11 E os porteiros deram vozes, e declararam-no dentro, no palácio do rei.
Wtedy zawołał on innych strażników, a ci opowiedzieli o tym we wnętrzu domu króla.
12 E levantou-se o rei de noite, e disse a seus servos: Eu vos declararei o que nos fizeram os sírios. Eles sabem que temos fome, e saíram das tendas e esconderam-se no campo, dizendo: Quando houverem saído da cidade, os tomaremos vivos,
Wówczas król wstał w nocy i powiedział do swoich sług: Powiem wam, co nam uczynili Syryjczycy: wiedzą, że głodujemy. Wyszli więc z obozu i ukryli się w polu, mówiąc: Gdy wyjdą z miasta, pojmiemy ich żywych i wejdziemy do miasta.
13 Então respondeu um de seus servos, e disse: Tomem agora cinco dos cavalos que restaram na cidade, (porque eles também são como toda a multidão de Israel que restou nela; também eles são como toda a multidão de Israel que pereceu); e enviemos, e vejamos o que há.

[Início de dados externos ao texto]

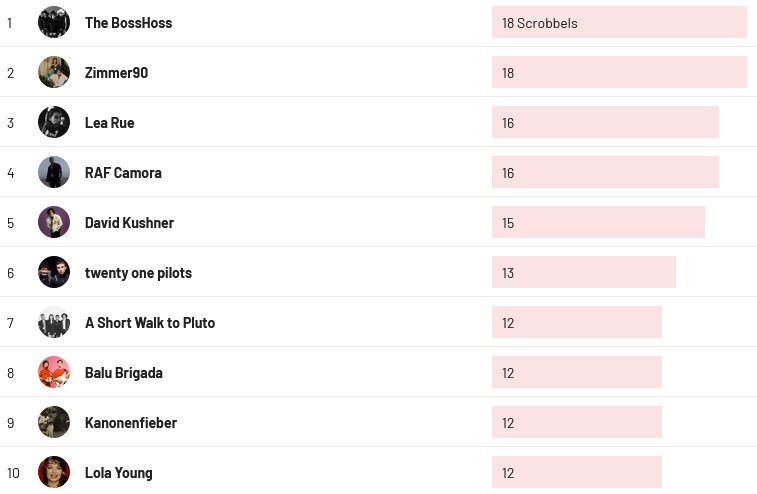The image size is (757, 494).
Task: Click twenty one pilots avatar
Action: tap(54, 272)
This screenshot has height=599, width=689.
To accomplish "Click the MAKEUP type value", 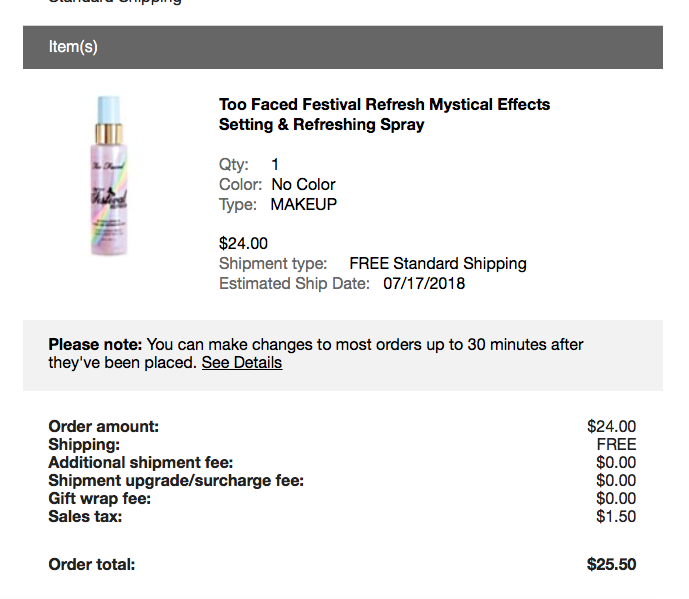I will click(304, 204).
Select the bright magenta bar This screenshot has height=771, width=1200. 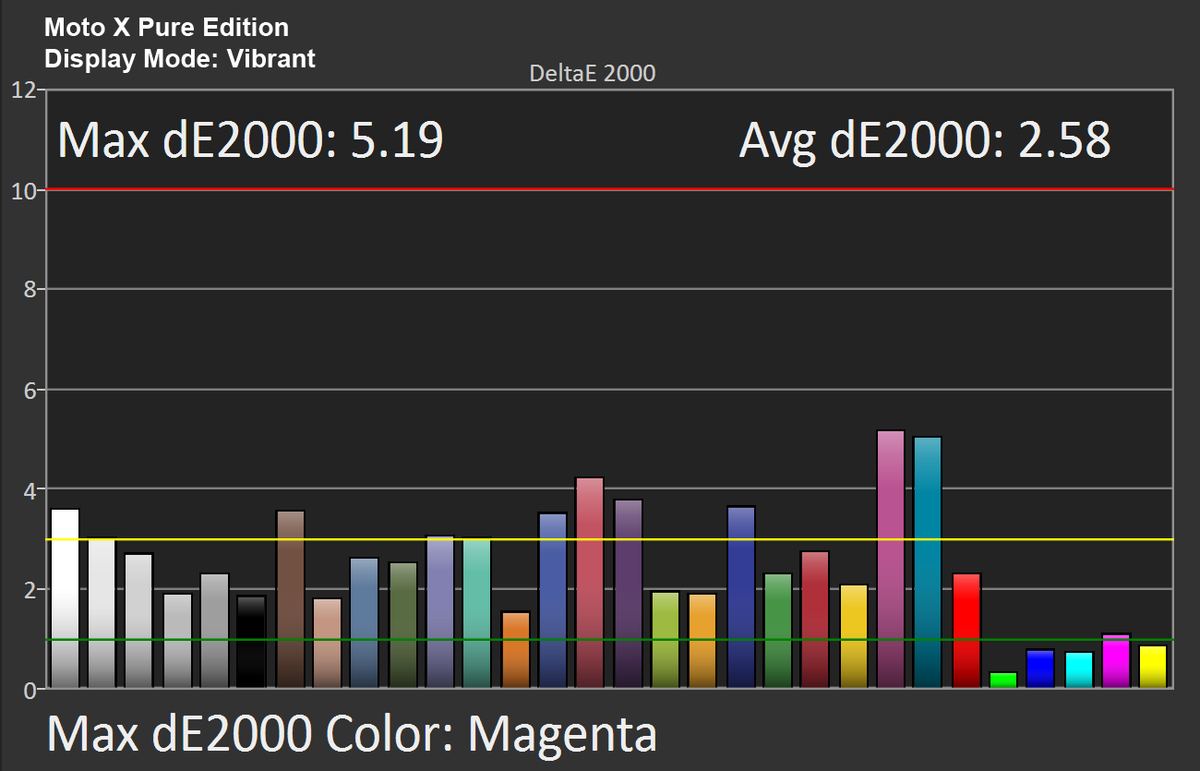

Jeden z jego sług odpowiedział: Niech wezmą, proszę, pięć spośród reszty koni, które zostały w mieście – oto są one jak całe mnóstwo Izraela, które zostało w nim, oto [są] one jak całe mnóstwo Izraela, które już zginęło – wyślemy [je] i zobaczymy.
14 Tomaram, pois, dois cavalos de um carro, e enviou o rei atrás o campo dos sírios, dizendo: Ide, e vede.
Wzięli więc dwa konie zaprzęgowe, które król posłał do obozu Syryjczyków, mówiąc: Idźcie i zobaczcie.
15 E eles foram, e seguiram-nos até o Jordão: e eis que, todo o caminho estava cheio de roupas e utensílios que os sírios haviam lançado com a pressa. E voltaram os mensageiros, e fizeram-no saber ao rei.
Szli za nimi aż do Jordanu. A oto cała droga była pełna szat i naczyń, które Syryjczycy porzucili w pośpiechu. Wtedy posłańcy wrócili i oznajmili to królowi.
16 Então o povo saiu, e saquearam o campo dos sírios. E foram vendidos uma medida boa de farinha por um siclo, e duas medidas de cevada por um siclo, conforme a palavra do SENHOR.
Wówczas lud wyszedł i złupił obóz Syryjczyków. I jedna miara mąki pszennej była za sykla i dwie miary jęczmienia za sykla, według słowa PANA.
17 E o rei pôs à porta a aquele príncipe sobre cuja mão ele se apoiava: e atropelou-lhe o povo à entrada, e morreu, conforme o que havia dito o homem de Deus, o que falou quando o rei desceu a ele.
A król ustanowił tego księcia, na którego ramieniu się wspierał, [nadzorcą] bramy. Lud jednak zadeptał go w bramie na śmierć, jak powiedział mąż Boży, który [o tym] mówił, gdy król zszedł do niego.
18 Aconteceu, pois, da maneira que o homem de Deus havia falado ao rei, dizendo: Duas medidas de cevada por um siclo, e a medida de boa farinha será vendida por um siclo amanhã a estas horas, à porta de Samaria.
I stało się tak, jak powiedział królowi mąż Boży: Dwie miary jęczmienia za sykla i jedna miara mąki pszennej za sykla będą jutro o tej porze w bramie Samarii.
19 Ao qual aquele príncipe havia respondido ao homem de Deus, dizendo: Ainda que o SENHOR fizesse janelas no céu, poderia ser isso? E ele disse: Eis que tu o verás com teus olhos, mas não comerás disso.
Wtedy ten książę odpowiedział mężowi Bożemu: Choćby PAN zrobił okna w niebie, czy mogłoby tak się stać? Odpowiedział: Oto zobaczysz to na własne oczy, ale jeść z tego nie będziesz.
20 E veio-lhe assim; porque o povo lhe atropelou à entrada, e morreu.
I tak się z nim stało. Lud bowiem zadeptał go w bramie i [książę] umarł.